▸ **TASK GOAL**:
Once "Given: Check the Gildemeister 156 checkbox" turns up in a line below, reproduce that line and those after it exactly, stopping after the line with "The height and"; leave pictures out.

[Recorded data]
****************

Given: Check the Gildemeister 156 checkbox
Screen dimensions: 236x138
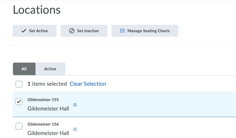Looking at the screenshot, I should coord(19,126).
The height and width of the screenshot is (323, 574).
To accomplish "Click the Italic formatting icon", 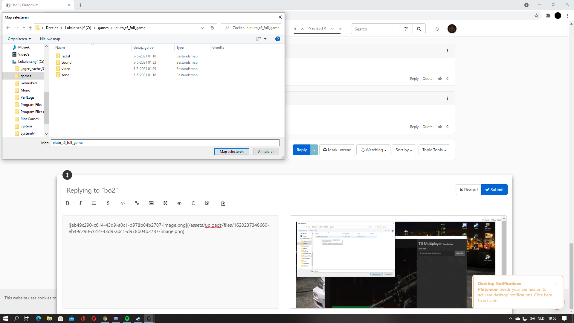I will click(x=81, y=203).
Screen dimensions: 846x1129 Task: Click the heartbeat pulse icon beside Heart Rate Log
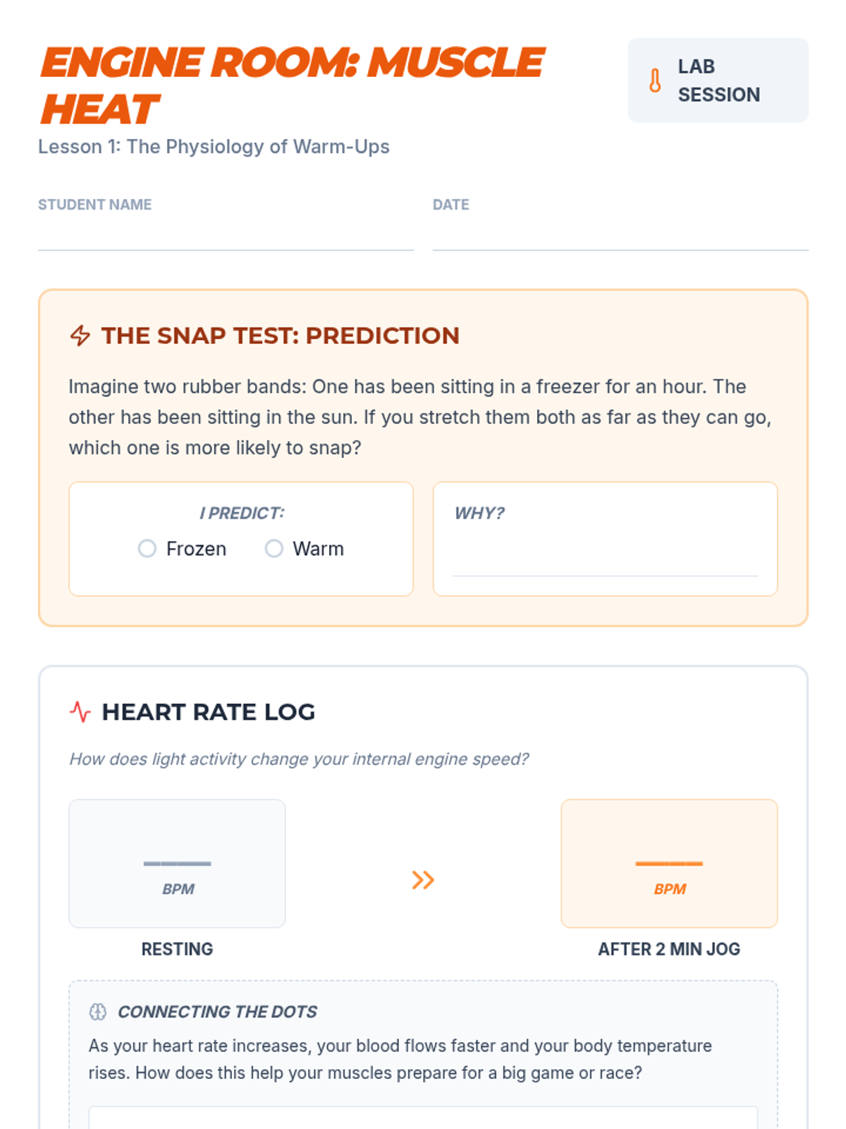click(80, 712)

****************

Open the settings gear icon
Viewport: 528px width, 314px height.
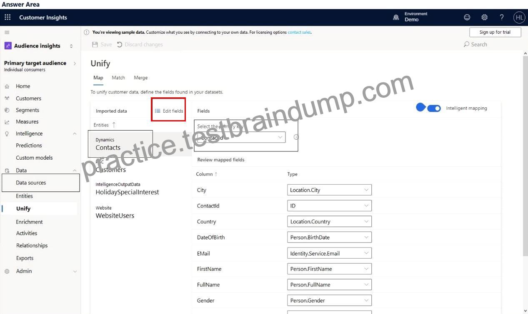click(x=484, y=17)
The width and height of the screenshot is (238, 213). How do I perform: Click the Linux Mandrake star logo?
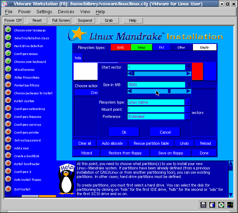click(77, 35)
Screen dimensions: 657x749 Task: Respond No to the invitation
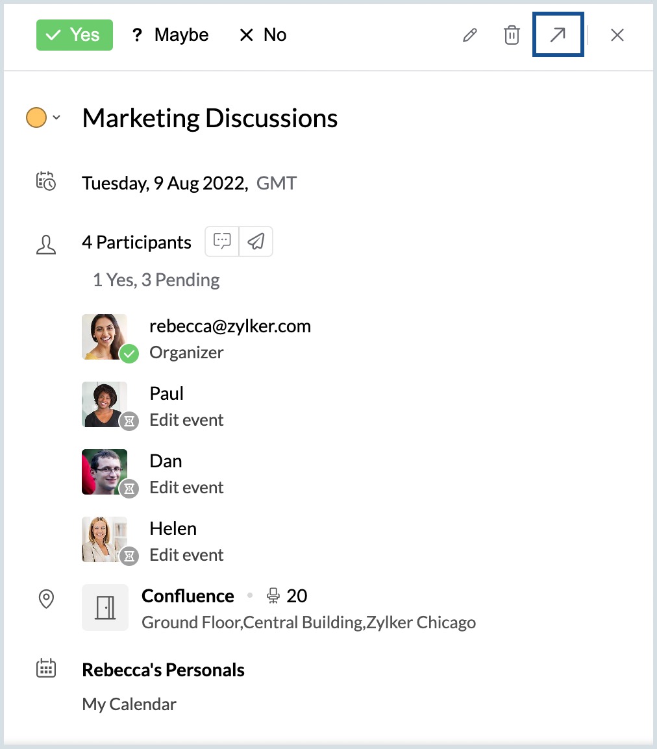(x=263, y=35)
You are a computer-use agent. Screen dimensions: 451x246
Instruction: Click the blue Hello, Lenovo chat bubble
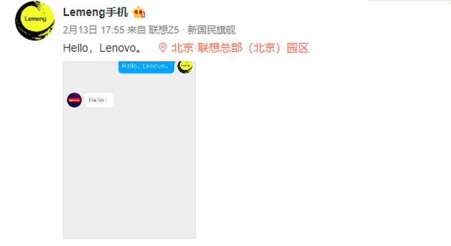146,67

****************

▸ **TASK RESPONSE**:
Given: Check the Gildemeister 156 checkbox
Screen dimensions: 236x138
Looking at the screenshot, I should coord(19,126).
The height and width of the screenshot is (323, 574).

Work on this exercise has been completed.